[Recorded data]
▬▬▬▬▬▬▬▬▬▬

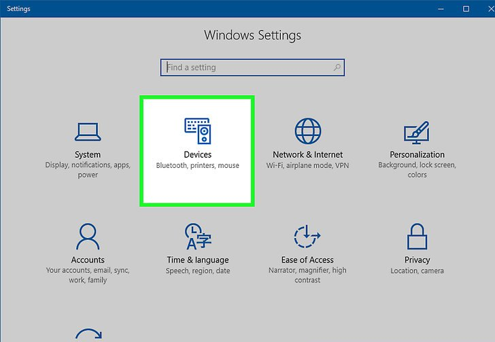Open the Accounts category label

pyautogui.click(x=88, y=260)
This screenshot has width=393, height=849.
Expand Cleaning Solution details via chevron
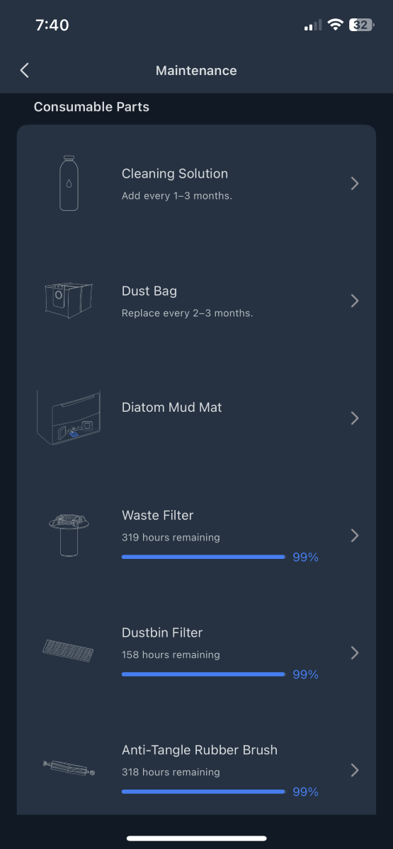[x=355, y=183]
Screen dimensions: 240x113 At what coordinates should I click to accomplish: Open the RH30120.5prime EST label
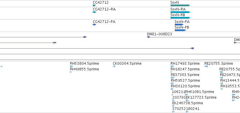(185, 86)
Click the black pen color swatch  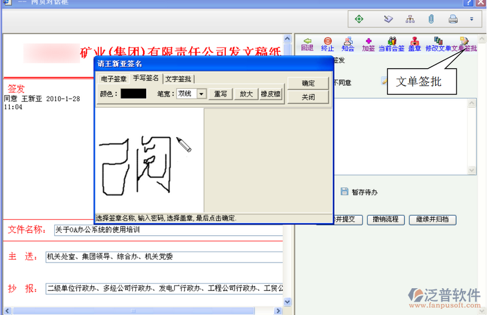coord(133,94)
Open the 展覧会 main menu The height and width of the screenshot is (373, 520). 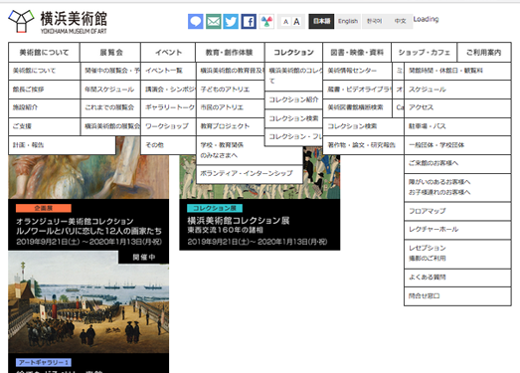point(111,52)
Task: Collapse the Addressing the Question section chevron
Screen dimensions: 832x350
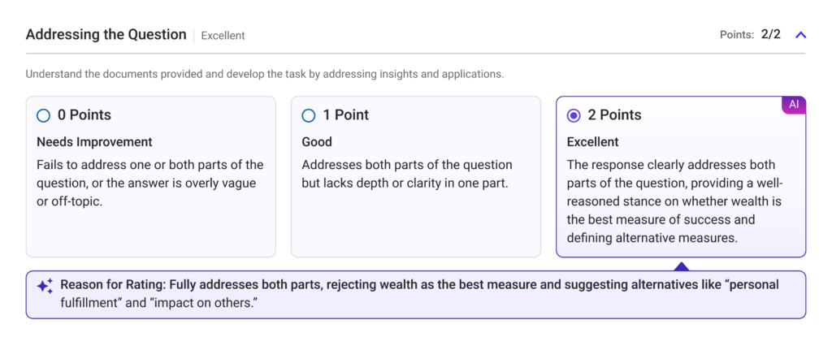Action: click(800, 35)
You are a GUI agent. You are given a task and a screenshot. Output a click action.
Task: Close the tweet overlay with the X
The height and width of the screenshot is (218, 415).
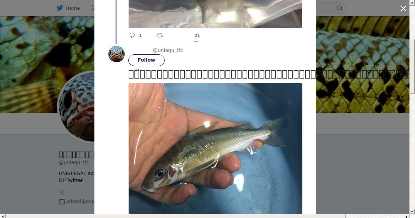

▬▬▬▬▬▬▬▬▬▬

Repeat only the lines from the one holding "Task: Close the tweet overlay with the X" through the last line of the data, inclusive. Keep the pictures out.

◆ **Expected answer**:
Task: Close the tweet overlay with the X
The height and width of the screenshot is (218, 415).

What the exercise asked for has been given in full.